President William Ruto has allocated KSh 21.5 billion to a fuel price stabilisation fund, designed to protect Kenyan consumers and businesses from sudden spikes driven by global oil market volatility. The announcement came on Tuesday, June 23, 2026, following the signing of the Finance Bill 2026 into law.
The move follows an aggressive period of fuel subsidy deployment by the government. According to the Energy and Petroleum Regulatory Authority, KSh 15.72 billion was spent during the May to June pricing cycle alone to cushion consumers after petroleum VAT was doubled to 16 percent.
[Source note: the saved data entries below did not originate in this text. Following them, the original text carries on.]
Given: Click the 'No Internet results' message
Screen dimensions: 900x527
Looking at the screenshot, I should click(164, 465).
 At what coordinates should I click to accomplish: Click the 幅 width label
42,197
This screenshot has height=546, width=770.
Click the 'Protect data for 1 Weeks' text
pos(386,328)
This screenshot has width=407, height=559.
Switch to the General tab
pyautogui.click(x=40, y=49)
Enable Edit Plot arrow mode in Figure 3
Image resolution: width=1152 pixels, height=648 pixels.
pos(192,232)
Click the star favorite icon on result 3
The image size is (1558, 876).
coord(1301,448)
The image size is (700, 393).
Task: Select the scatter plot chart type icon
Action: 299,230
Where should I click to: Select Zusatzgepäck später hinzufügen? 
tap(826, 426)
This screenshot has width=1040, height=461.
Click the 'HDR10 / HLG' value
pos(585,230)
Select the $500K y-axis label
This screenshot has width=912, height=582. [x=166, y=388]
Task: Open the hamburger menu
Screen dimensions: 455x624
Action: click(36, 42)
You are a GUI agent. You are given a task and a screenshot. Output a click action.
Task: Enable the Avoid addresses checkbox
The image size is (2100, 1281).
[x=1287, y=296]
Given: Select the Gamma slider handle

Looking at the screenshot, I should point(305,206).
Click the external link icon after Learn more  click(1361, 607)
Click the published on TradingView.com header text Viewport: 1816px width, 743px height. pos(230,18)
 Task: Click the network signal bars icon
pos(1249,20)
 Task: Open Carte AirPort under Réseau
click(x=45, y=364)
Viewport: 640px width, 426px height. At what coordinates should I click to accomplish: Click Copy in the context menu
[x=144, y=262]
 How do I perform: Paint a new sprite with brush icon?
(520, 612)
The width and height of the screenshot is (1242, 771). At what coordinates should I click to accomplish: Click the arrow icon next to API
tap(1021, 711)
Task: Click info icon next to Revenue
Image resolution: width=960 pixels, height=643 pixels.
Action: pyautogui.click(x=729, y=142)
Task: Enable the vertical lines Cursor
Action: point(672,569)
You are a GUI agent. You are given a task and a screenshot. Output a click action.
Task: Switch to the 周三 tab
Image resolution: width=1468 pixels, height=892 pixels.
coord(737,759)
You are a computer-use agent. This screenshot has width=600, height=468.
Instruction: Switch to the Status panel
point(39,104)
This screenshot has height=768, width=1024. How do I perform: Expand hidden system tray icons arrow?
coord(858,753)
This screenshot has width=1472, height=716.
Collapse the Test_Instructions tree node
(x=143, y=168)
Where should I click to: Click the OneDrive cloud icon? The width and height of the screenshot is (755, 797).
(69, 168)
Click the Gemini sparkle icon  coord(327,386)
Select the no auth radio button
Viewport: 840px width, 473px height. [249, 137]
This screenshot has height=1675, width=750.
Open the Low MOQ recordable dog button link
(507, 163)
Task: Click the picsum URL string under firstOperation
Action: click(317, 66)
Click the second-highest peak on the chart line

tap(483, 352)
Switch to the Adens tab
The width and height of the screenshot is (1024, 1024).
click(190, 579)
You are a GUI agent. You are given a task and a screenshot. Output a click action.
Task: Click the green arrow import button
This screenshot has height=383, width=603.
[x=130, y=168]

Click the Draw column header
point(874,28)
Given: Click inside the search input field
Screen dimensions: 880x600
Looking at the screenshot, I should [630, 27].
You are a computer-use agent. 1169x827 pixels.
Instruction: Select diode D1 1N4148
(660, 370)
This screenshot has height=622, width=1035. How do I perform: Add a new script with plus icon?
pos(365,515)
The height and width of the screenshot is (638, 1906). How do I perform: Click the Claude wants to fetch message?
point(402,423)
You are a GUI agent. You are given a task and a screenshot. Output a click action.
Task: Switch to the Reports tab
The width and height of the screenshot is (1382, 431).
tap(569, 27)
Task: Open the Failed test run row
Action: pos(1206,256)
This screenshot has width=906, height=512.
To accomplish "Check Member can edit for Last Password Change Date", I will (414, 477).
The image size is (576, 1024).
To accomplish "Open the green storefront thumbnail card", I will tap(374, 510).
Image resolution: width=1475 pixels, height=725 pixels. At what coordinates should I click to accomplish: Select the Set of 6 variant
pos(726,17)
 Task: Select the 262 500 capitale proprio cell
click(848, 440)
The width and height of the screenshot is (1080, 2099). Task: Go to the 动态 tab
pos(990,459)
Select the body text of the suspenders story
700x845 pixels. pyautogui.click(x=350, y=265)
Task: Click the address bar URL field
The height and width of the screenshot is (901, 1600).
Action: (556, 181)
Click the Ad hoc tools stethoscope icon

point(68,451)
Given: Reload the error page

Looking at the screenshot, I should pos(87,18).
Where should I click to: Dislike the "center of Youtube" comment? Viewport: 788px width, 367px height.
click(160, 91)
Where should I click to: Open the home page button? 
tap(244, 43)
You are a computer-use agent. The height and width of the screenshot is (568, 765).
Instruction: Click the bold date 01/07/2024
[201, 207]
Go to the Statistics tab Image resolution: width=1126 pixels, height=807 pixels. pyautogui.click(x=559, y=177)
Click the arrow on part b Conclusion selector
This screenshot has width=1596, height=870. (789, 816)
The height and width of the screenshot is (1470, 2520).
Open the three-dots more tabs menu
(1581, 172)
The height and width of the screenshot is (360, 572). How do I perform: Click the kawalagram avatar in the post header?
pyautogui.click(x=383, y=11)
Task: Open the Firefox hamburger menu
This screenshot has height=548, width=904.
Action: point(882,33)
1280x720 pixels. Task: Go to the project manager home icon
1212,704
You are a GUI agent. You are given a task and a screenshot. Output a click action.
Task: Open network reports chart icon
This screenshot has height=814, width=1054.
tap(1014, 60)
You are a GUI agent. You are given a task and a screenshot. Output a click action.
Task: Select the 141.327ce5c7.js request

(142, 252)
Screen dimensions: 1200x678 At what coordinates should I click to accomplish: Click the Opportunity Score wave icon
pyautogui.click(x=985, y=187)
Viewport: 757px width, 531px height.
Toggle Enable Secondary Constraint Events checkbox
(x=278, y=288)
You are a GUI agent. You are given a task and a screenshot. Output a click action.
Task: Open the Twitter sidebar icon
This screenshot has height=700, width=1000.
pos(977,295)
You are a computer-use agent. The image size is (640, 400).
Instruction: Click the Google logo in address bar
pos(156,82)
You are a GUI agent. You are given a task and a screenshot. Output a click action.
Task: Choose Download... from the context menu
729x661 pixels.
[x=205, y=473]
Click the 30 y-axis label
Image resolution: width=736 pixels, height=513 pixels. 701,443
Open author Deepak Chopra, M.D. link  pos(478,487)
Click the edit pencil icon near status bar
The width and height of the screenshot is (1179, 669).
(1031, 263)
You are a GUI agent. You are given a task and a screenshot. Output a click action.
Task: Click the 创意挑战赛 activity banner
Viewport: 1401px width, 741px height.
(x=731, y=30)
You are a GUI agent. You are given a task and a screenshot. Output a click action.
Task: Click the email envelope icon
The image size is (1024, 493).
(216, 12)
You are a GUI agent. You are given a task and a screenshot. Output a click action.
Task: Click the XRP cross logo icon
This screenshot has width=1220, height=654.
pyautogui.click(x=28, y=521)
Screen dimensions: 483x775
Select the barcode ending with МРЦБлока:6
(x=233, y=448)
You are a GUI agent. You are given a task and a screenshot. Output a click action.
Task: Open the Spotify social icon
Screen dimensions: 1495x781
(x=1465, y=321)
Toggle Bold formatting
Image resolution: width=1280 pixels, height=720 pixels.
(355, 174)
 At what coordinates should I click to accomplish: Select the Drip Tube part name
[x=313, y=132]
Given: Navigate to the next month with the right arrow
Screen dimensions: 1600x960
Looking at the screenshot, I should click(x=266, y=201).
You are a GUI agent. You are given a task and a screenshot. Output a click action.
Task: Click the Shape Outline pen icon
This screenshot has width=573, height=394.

Current Pump Prices in Nairobi
EPRA’s latest pricing review sets the following maximum retail prices for Nairobi, effective June 2026:
- Super Petrol: KSh 214.03 per litre
- Diesel: KSh 222.86 per litre
- Kerosene: KSh 191.38 per litre
These prices reflect the combined effect of global crude oil movements, the shilling’s exchange rate, and the government’s subsidy intervention. Without the stabilisation fund absorbing part of the cost, pump prices would be higher.
What the KSh 21.5 Billion Is Designed to Do
The fund targets extreme retail price fluctuations driven by geopolitical tensions, particularly instability around Middle East supply corridors that affect global crude prices. Kenya imports virtually all of its refined petroleum products, making local pump prices highly sensitive to international market movements.
By maintaining a dedicated stabilisation reserve, the government aims to absorb short-term price shocks before they translate directly into higher costs for transport, food, and manufacturing. Fuel prices affect virtually every sector of the economy, making price stability a macroeconomic priority, not just a consumer issue.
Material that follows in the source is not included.